Since the Age of Reason, European schools of thought have privileged rationalistic ways of knowing, relying on overdeveloped skills in reasoning. In the process it has marginalized relational, process-oriented ways of knowing common to Indigenous societies.

Melanie Goodchild, Moose Clan, Anishinaabe (Ojibway or Chippewa) from Biigtigong Nishnaabeg and Keteganseebee, and co-founder of the Turtle Island Insitute suggests that these two ways of knowing need to be taken side by side, like the two rows of the Wampum belt. The Wampum belt was the way the agreement between the Haudenosaunee and the Dutch was documented in the 1600s about how they were to treat each other and live together. Each of their ways was shown in a purple row of wampum beads.

We are both sailing down the river of life together.
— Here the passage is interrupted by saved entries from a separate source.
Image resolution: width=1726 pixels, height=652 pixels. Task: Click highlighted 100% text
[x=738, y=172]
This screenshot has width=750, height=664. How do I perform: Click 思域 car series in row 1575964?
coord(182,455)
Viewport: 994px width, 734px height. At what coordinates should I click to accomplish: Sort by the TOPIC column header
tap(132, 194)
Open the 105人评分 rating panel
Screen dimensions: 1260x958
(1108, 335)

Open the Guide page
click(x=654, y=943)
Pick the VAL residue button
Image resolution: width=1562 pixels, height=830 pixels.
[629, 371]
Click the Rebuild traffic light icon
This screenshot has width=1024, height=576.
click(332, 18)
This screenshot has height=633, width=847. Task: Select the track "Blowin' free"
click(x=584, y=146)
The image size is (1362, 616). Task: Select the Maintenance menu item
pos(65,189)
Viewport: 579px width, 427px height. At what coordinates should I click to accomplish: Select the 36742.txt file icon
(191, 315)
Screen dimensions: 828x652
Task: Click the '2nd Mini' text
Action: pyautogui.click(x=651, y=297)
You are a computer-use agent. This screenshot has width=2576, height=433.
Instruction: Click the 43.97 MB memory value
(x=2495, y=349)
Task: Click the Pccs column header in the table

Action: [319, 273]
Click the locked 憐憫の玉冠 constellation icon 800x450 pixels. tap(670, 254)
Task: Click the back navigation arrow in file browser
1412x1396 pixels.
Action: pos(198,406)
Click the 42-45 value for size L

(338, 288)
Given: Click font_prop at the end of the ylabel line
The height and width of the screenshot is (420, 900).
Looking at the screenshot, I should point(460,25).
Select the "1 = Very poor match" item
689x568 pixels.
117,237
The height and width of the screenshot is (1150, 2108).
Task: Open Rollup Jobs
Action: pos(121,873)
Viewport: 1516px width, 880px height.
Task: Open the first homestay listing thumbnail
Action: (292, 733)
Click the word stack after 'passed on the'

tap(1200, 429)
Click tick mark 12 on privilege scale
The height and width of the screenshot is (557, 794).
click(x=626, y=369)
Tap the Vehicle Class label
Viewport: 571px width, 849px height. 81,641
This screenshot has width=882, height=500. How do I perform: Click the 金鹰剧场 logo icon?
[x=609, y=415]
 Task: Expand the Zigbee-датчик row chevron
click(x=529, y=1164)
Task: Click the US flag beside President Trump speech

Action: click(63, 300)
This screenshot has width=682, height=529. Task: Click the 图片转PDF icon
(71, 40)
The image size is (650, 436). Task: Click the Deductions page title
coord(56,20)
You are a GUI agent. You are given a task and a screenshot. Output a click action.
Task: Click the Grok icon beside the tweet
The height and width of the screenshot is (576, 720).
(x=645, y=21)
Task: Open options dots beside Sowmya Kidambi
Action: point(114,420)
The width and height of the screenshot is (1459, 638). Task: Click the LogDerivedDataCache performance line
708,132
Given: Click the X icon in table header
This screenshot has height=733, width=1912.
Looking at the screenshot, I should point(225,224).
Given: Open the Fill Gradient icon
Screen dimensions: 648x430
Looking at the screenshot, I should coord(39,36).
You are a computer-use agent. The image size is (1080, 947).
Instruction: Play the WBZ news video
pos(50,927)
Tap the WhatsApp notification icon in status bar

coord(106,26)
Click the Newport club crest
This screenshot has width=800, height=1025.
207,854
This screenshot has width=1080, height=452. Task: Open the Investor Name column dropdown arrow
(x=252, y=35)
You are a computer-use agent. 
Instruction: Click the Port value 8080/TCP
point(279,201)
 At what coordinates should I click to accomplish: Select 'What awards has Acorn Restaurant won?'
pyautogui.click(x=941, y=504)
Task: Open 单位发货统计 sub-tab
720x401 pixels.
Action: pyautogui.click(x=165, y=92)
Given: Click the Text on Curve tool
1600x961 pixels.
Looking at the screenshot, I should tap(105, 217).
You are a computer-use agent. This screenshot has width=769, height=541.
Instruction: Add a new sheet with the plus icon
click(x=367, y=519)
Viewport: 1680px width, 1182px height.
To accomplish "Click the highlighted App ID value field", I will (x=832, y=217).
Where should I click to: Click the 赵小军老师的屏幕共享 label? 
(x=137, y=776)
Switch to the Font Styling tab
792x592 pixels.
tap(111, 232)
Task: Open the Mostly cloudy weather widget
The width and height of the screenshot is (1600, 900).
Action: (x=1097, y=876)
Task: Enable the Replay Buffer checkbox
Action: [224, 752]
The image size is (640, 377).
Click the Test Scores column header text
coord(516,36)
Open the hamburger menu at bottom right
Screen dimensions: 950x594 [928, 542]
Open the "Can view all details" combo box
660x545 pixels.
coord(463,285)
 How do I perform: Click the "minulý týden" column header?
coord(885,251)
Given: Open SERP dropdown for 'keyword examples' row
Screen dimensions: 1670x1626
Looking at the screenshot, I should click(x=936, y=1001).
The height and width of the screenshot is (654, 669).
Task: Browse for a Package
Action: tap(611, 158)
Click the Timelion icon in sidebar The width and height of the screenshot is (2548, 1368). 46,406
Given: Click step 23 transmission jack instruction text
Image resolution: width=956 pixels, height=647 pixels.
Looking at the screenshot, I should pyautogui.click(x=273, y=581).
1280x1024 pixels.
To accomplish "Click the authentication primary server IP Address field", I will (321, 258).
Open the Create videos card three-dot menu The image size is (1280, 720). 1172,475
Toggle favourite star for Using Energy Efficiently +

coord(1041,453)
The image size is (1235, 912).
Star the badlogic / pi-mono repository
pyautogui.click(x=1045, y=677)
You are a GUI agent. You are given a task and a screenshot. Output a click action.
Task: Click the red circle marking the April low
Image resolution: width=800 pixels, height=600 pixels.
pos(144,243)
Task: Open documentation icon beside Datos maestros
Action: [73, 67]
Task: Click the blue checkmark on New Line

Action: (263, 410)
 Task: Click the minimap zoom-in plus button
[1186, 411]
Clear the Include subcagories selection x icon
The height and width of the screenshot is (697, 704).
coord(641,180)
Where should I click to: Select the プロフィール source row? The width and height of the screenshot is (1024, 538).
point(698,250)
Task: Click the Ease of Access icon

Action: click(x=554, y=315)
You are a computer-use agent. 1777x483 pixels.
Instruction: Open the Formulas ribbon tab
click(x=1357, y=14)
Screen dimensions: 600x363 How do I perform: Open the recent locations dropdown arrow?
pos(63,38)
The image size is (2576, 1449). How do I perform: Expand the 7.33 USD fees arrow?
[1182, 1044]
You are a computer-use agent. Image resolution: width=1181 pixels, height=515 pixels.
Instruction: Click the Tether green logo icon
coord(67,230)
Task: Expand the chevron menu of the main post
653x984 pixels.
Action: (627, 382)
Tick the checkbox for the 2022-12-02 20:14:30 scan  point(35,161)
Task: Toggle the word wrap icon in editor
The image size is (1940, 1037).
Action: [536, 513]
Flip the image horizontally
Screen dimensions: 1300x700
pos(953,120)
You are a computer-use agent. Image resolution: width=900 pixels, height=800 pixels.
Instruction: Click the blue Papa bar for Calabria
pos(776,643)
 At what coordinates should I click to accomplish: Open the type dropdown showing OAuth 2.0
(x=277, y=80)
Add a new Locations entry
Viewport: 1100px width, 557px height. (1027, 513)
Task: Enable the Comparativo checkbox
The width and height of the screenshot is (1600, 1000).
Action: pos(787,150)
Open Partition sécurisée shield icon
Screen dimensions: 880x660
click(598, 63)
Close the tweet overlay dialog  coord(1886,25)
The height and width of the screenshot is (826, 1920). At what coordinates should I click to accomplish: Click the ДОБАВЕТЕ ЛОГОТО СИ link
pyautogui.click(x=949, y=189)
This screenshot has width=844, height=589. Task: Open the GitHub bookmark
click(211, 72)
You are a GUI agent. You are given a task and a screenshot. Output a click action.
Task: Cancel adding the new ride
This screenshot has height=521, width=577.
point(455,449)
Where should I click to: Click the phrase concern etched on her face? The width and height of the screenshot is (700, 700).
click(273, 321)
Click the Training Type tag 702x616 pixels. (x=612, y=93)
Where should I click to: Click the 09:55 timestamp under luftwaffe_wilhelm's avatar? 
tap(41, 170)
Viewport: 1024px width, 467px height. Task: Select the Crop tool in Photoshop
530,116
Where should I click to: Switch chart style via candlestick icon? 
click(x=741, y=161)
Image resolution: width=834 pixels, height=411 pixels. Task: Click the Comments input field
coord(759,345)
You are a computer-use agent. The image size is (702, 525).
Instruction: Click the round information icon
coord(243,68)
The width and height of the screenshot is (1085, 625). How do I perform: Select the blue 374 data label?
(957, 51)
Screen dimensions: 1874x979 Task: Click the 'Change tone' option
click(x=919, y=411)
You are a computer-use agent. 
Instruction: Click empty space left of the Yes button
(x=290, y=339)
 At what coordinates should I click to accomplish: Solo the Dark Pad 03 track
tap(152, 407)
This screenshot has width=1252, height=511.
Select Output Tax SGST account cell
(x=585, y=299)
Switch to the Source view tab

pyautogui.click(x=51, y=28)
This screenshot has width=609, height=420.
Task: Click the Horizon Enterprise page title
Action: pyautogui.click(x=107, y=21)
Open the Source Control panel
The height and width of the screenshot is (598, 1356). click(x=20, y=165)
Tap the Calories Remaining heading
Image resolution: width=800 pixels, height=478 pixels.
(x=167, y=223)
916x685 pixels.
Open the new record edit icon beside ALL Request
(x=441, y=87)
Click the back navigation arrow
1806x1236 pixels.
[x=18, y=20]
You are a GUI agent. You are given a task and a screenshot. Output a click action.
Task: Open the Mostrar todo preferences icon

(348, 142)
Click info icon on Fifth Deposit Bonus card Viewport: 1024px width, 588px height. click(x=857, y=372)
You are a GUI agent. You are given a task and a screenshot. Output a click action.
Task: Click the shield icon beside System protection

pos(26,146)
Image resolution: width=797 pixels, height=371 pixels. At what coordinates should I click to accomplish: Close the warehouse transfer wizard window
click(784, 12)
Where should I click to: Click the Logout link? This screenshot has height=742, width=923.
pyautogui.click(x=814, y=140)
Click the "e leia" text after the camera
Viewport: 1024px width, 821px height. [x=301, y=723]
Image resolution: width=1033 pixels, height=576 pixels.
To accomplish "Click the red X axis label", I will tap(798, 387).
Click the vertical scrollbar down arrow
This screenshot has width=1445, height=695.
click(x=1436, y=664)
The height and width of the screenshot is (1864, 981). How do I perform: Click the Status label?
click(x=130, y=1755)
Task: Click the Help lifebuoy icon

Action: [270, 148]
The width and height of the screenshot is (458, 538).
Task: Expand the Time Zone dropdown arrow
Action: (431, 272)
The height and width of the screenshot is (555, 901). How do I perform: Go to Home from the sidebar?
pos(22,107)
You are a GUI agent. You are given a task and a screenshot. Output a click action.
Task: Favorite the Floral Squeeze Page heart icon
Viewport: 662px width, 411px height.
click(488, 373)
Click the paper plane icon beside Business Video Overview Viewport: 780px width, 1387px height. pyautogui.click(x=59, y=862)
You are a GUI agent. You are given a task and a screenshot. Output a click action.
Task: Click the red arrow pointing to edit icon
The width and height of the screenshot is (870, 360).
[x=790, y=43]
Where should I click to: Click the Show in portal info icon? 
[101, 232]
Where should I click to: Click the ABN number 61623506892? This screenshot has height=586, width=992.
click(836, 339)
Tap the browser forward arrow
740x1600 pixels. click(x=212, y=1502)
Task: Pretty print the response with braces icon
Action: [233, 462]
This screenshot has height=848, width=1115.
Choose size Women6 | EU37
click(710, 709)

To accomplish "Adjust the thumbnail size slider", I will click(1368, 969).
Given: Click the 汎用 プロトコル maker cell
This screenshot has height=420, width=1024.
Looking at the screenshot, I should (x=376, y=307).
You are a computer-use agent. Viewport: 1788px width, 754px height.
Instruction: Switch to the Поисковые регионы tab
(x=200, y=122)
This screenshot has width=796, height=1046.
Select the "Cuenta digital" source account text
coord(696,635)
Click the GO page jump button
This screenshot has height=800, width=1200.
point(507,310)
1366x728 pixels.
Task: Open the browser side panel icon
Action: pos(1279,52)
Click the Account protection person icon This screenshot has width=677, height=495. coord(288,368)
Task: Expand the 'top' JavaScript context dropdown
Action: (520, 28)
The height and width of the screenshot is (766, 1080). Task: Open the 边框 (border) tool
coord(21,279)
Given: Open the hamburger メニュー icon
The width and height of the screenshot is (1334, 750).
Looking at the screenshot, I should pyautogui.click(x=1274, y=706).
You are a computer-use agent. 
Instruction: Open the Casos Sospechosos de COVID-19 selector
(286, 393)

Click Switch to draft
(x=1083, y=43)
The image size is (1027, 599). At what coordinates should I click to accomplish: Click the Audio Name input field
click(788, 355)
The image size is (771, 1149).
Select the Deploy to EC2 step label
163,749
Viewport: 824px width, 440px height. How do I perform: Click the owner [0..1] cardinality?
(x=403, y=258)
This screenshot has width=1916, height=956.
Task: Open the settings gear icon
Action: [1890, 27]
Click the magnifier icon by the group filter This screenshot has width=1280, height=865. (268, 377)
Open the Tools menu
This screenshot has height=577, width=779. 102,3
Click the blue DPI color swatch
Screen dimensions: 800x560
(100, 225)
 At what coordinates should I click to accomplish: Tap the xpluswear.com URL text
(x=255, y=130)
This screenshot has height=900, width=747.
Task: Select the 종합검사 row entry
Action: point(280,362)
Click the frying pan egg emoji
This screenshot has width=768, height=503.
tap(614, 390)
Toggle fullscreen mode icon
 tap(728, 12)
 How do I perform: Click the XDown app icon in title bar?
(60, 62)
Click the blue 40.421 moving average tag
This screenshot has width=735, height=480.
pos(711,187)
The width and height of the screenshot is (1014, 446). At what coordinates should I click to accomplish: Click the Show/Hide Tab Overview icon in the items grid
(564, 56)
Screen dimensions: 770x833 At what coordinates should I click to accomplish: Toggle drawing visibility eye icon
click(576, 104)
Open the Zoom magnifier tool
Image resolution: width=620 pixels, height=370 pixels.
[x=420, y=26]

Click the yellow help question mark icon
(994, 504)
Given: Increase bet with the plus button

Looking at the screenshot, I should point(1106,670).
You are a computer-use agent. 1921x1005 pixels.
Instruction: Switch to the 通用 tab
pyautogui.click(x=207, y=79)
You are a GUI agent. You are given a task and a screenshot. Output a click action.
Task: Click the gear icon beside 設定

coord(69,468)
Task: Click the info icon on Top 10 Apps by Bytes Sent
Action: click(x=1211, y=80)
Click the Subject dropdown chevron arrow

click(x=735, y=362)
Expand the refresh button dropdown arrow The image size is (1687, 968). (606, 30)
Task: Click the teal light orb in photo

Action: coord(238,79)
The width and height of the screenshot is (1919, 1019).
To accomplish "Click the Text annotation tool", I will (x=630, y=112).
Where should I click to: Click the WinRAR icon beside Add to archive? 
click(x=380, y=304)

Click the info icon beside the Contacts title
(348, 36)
Our responsibility is to help one another, but more specifically, the river of life is in danger now, so it behooves us to utilize our knowledge together to work to sustain, perpetuate, to strengthen the river of life. At the end of the day any social innovation should be about the continuation of life — not just human life, but all of it, for this generation, right to the end of time.

Awareness based systems change is a process into the deeper structures of the social systems in order to see, sense, presence, and shift them.

There is a knowing Center in all human beings that reflects the knowing Center of the Earth and other living things. Elders have always known that “coming into contact with one’s inner Center is not always a pleasant or easily attainable experience, (Cajete, pl. 1130). This led Indigenous people to develop a variety of ceremonies, rituals, songs, dances, works of arts, stories, and traditions to assist individual access and utilize the potential healing and whole-making power in each person.” (p. 1130)

A transformational element of coming to know is “learning through self-reflection and sharing of experience in community” (p. 1131). This allows us, concludes Cajete, to understand our learning in the context of the great whole. Cross-culture dialogues help us to see that there are as many ways of seeing, hearing, feeling, and understanding as there are members in a group. We come to understand that “we can learn from another’s perspective and experience,” and we also “become aware of our own and other’s bias and lack of understanding through the process of the group” (p. 1131).